*Exercise objective*: Write out the part of the travel post below word for word, from "The two week" up to and including "seemed an eternity.".

Made it back safely and quickly this morning (I flew back into Gatwick - woo hoo! - saving me the trans-London traversal from West to East). It's just under ten hours from Atlanta to London, but I have to say that I think I prefer the extra few hours over flying from New York - it gave that extra bit of time to allow the natural cycle of the Xanax coma to play itself out and so I got a good six-plus hours of sleep and wasn't trying to navigate the tube while my medicine was trying to bring me back into unconsciousness. I feel tired, but not as worn down and weary as normal. Will still be a long day before a reasonable time for bed, but I'll try to stay up.
The two week trip was great; loved seeing everybody and quite happy to officially add Atlanta to the list of American Cities I Like. I have to say, being in New York was just the bees knees and I could've happily stayed, and felt totally comfortable with thoughts of being back there again. But then after being on the mainland in Miami for a week I started to question if I could stomach living in the States again after my happy exile in liberal Europe. It was wonderful to see my extended family there, but the city violently offends me on so many levels. I understand why they like it there, but all the reasons they love Florida are things that don't interest me and all the things I want out of a city are not there. I feel totally uncomfortable and anxious the whole time I am there and my week seemed an eternity.
But then, a bit miraculously, Atlanta cured what ailed me. It really is a surprisingly charming, diverse, liberal (lots of Obama bumper stickers), hip city infused with distinct character and constant surprises. Everyone is so friendly and there is no shortage of outrageous, tragic shocks and delights that I so enjoy. I had a deliciously scandalous time with McGirr, squeezing in fourteen gay bars and sundry food joints and setting some personal and city records in my two short days there. I could and will quite happily spend much more time there.
For now, though, very happy to be back in London, back in Shadwell, my flat and, soon, my bed. Tomorrow it's back to the grind.

(Items from a dataset)
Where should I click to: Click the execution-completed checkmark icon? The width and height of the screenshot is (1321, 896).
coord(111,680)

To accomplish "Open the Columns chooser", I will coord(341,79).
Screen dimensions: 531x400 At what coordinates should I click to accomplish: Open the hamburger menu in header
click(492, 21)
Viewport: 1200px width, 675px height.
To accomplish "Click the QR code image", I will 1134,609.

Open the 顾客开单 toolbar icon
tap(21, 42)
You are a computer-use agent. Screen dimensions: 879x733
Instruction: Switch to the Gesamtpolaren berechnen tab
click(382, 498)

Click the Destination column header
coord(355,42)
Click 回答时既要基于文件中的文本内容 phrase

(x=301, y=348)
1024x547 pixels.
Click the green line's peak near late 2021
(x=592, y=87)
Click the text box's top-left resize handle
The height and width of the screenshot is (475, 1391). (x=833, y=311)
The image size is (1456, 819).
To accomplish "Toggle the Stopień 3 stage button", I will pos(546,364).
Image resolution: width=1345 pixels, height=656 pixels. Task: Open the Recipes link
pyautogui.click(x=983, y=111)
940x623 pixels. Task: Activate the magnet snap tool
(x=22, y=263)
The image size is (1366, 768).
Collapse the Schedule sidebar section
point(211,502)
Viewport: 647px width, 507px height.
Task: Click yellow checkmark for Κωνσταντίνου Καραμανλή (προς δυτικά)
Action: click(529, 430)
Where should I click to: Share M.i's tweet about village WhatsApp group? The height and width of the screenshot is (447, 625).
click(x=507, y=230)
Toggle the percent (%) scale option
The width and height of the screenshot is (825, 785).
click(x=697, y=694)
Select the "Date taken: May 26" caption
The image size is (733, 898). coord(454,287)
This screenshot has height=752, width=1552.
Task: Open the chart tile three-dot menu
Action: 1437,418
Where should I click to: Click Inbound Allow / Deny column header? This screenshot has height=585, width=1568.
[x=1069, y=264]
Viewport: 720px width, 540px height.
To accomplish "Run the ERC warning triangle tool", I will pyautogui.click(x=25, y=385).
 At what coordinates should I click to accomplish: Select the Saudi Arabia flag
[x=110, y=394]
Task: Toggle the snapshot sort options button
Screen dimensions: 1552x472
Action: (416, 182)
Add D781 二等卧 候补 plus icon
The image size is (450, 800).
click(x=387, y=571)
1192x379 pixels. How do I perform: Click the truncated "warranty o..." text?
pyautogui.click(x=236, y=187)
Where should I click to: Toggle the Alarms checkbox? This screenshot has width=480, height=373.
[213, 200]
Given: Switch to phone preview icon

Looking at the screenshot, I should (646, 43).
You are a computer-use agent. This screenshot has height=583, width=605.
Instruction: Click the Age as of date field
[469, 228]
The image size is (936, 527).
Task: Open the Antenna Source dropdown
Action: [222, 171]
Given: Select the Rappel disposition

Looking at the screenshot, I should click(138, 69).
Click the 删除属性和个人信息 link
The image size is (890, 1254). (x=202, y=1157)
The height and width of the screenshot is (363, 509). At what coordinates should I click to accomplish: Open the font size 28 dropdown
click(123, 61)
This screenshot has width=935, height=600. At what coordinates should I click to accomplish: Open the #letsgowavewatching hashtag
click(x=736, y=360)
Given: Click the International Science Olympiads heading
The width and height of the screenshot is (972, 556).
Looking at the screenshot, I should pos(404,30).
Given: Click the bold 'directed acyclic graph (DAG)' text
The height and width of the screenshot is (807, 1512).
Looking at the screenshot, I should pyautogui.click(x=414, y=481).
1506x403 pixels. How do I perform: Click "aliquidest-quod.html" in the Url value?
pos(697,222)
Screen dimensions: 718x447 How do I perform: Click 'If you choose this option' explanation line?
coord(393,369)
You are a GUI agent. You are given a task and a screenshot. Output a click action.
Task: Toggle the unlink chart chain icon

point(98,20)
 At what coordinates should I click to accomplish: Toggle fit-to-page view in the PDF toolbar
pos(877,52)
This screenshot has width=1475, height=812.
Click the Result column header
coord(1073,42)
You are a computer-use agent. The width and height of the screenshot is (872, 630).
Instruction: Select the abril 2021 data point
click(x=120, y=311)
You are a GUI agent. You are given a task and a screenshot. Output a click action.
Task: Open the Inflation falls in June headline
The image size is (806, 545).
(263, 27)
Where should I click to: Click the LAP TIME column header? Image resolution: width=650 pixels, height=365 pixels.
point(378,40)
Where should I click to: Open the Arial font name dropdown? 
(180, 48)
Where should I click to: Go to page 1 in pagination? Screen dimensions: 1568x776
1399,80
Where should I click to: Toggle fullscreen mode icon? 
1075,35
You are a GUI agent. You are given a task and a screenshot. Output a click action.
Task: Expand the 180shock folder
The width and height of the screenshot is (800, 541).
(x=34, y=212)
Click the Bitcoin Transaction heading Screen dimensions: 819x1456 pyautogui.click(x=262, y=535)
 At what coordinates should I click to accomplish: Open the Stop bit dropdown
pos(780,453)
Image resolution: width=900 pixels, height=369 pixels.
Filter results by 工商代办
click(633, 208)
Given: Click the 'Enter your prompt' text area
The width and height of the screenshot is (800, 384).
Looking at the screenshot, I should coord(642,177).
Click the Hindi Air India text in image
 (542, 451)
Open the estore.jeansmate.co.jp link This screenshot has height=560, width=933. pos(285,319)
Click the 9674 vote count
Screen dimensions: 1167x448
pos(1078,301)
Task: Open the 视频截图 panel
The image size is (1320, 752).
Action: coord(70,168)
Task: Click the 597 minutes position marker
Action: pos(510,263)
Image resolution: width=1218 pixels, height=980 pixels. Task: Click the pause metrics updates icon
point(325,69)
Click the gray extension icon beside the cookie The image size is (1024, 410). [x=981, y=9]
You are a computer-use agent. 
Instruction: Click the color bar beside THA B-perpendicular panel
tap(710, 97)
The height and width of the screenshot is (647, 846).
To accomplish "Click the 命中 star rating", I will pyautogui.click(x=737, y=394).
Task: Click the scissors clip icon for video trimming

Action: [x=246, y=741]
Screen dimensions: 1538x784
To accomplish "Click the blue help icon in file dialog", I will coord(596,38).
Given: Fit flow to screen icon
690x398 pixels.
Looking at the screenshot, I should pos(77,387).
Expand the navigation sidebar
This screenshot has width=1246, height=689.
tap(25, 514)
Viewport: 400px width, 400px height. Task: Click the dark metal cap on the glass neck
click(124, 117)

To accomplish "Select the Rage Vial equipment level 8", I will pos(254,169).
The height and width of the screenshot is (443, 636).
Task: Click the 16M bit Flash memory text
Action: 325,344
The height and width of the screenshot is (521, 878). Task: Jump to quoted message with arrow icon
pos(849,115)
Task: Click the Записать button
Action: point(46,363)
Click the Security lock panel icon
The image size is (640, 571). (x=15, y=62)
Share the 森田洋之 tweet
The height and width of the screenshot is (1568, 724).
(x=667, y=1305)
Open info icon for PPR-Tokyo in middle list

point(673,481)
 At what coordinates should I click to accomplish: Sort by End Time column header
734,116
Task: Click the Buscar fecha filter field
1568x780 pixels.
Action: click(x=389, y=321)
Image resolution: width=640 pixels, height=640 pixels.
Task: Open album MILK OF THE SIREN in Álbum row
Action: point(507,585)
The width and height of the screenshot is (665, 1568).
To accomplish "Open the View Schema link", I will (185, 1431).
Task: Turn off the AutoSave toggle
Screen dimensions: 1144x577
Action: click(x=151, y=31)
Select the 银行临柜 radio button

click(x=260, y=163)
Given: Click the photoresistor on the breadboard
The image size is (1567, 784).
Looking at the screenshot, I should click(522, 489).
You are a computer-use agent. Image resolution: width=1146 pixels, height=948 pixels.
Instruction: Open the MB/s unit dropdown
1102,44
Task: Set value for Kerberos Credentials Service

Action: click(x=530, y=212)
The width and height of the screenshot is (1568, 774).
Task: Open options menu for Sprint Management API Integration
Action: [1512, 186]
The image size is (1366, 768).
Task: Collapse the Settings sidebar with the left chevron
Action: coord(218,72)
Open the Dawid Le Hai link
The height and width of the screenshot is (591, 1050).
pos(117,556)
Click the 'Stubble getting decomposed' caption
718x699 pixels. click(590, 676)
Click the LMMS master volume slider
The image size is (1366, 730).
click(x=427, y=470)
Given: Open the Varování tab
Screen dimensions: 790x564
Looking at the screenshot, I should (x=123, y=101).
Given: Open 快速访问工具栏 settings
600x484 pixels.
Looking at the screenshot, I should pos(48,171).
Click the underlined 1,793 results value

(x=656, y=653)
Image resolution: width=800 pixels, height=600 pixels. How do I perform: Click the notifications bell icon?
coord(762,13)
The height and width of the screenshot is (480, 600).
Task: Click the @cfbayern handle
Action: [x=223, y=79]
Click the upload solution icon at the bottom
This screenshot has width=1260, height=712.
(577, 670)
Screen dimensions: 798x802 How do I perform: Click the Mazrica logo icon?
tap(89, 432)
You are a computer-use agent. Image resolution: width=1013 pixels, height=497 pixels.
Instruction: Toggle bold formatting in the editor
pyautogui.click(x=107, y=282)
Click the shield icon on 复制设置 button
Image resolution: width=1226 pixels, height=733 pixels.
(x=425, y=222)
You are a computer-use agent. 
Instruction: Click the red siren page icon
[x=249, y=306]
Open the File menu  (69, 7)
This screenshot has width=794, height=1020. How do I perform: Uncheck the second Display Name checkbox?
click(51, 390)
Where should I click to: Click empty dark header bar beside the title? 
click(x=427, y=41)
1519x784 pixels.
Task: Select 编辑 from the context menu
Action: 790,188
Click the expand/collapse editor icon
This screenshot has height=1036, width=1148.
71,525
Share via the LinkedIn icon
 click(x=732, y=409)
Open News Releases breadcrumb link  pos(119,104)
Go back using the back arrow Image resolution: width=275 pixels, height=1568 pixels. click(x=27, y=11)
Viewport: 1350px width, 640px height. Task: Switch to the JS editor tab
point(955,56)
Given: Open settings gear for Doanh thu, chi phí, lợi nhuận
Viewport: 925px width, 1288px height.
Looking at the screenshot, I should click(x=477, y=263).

*Response to the task*:
The two week trip was great; loved seeing everybody and quite happy to officially add Atlanta to the list of American Cities I Like. I have to say, being in New York was just the bees knees and I could've happily stayed, and felt totally comfortable with thoughts of being back there again. But then after being on the mainland in Miami for a week I started to question if I could stomach living in the States again after my happy exile in liberal Europe. It was wonderful to see my extended family there, but the city violently offends me on so many levels. I understand why they like it there, but all the reasons they love Florida are things that don't interest me and all the things I want out of a city are not there. I feel totally uncomfortable and anxious the whole time I am there and my week seemed an eternity.